### WORK ITEM
Continue the essay on Israel's "war routine" in the weeks after October 7, beginning after its final sentence.

----- TEXT UNDER STUDY

By Leah Garber
There are images that are deeply burned into the mind and refuse to let go. Such is the picture of Shiri Bibas and her two children, nine-month-old Kafir and four-year-old Ariel. Two sweet redheads, embraced in their mom’s arms, while her terrified expression reveals the horrors. Shiri and her two boys were kidnapped into Gaza. The fate of Jordan, her husband, is unknown. We know he was kidnapped as well—wounded and apparently kept away from his family.
Thirty-eight days of hell have passed since the black Shabbat of October 7.
Baby Kfir is now 10 months old. Can he crawl around while being kept deep in the tunnels of terror? Have his innocent eyes gotten used to the darkness? Is he getting the baby food and nutrition he needs? Is Shiri’s comforting embrace, so close to his brother, enough to protect him, or did Hamas’s cruelty rob him of that too?
Thirty-eight days of endless pain surround us all like a black cloud. Thirty-eight days during which the eyes can’t stop tearing. A great anguish burdens every breath.
I know there is no word, sentence, or article that can encompass the intensity of the events that occurred on October 7, and yet I try. I try because I cannot remain silent in the face of the thundering calls of incitement—the hatred expressed by so many around the world—against my people.
These calls deafen my ears; they pierce my heart and scar my soul. I am a different person. This war, the degree of unimaginable cruelty, the barbarism whose magnitude is beyond what any human being can comprehend means images are censored. The monstrous face of antisemitism is spreading like a global pandemic as so many people buy into the lies spread by Hamas. All these new feelings have changed me forever. I believe these events have changed us all. October 7 marks a breaking line.
After 38 days, Israel entered a phase known as “war routine.” It’s a sad routine. The saddest we’ve ever known, but one that makes its way with moderate steps, aiming to bring us back to life—because we must return.
It’s a routine in which every slamming door sounds like a siren. A routine in which every knock on the door is answered with trepidation; every time the phone rings our hearts miss a beat. What is waiting on the other side of the door? On the other end of the phone line?
It is a war routine in which you see couples on the street and one of them is carrying a rifle and the other can’t stop touching them. You know it is a fighter who has come home for a 24-hour leave, what is known in Israel as an “AFTER.” Although all you want to do is approach the soldier and offer your thanks with a big hug, you dare not rob the couple of the precious minutes they have for themselves together, so you whisper “Take care…” instead.
It is a routine of war where news is consumed like air, where newscasters and war commentators are the most popular figures in every household.
This is a routine in which all TV commercials are related to the war—endless promotion of products will relieve our stress, ease the tension, and help us through this difficult time.

----------
----- PROVIDED DATA

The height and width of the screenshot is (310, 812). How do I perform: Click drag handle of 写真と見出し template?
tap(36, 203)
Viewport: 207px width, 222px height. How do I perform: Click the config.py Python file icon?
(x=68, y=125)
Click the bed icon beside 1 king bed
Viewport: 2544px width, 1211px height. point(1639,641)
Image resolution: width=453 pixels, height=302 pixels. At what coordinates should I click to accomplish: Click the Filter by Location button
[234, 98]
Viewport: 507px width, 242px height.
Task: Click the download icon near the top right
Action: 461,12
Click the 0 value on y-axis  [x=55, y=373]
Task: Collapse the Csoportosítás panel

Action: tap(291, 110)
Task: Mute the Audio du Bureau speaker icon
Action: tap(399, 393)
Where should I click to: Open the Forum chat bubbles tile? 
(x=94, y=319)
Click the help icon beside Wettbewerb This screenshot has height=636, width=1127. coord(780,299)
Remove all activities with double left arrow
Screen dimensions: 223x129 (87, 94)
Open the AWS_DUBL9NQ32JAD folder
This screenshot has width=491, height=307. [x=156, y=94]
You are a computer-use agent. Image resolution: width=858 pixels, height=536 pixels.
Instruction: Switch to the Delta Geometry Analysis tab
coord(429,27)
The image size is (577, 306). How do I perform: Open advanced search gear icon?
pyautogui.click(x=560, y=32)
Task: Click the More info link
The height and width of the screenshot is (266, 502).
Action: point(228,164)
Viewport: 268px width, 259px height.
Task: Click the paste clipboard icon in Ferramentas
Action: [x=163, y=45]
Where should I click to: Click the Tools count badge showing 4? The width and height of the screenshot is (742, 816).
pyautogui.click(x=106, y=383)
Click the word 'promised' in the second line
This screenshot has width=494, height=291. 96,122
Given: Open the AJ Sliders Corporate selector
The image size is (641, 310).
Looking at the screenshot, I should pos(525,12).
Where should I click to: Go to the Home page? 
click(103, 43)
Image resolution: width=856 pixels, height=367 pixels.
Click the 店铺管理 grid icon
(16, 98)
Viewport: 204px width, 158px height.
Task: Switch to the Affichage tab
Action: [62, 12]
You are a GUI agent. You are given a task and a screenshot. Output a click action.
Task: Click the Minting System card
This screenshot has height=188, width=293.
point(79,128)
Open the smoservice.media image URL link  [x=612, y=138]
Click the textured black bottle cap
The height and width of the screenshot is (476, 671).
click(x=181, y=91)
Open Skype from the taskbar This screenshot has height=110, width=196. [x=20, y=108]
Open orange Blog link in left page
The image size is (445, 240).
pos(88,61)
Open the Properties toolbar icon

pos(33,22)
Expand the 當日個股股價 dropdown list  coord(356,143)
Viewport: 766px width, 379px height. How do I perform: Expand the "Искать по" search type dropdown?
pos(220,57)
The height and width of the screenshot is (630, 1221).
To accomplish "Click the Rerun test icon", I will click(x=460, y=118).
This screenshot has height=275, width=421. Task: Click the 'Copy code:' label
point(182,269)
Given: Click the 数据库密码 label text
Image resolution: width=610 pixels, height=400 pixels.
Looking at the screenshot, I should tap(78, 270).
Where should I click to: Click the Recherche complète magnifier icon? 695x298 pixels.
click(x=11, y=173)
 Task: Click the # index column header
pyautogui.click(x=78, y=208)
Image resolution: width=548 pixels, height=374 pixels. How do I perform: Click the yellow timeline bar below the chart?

----------

### ANSWER BELOW
It’s a war routine in which people have stopped asking each other “What’s up?” because the answer is known. It’s a war routine in which no one plans more than a day ahead because who knows what will happen tomorrow. It’s a war routine in which we’ve learned to breathe shallowly. Despite the great tension, everyone has more patience, and the sense of shared destiny is more than a slogan. This is a war routine in which digital road signs in the middle of freeways proclaim: יחד ננצח |“Together we will win,” which has become the war’s slogan and is added to official texts and screens all over.
It is a war routine in which the whole country is painted in the patriotic blue and white of Israeli flags alongside yellow ribbons in solidarity with the hostages.
It’s the kind of routine in which news flashes begin with the sentence: “We can now share….” and every Israeli knows what will follow are names of soldiers who have been killed, creating new bereaved families and more children who will grow up without a father, including the children of Yossi Hershkowitz who was killed this weekend. Yossi, an outstanding violinist, was an educator and the principal of a well-known high school in Jerusalem. He continued his important work as an educator, even from the battlefield. Just a few days before he was killed, he recorded a video message to his students. A message that now becomes his testament: “There is no left or right, religious or secular among us. We are all Jews. We are an iron fist. I miss you all and ask that you never slander anyone.”
It is a routine in which hotels are no longer for holidays and dream vacations but rather are a refuge for homeless Israelis who no longer have a home to go back to or can’t go back until the war is over.
It is a routine in which the sadness is constantly present, the eyes are always red. There is no desire to do anything except to cry out loud to the world that we are fighting for our home in a war that is just. Until our soldiers can guarantee that it is safe to live here, we will all wait for them with great love and with all the necessary patience because we have no other choice!
Together, united, we will overcome.
Leah Garber is a senior vice president of JCC Association of North America and director of its Center for Israel Engagement in Jerusalem.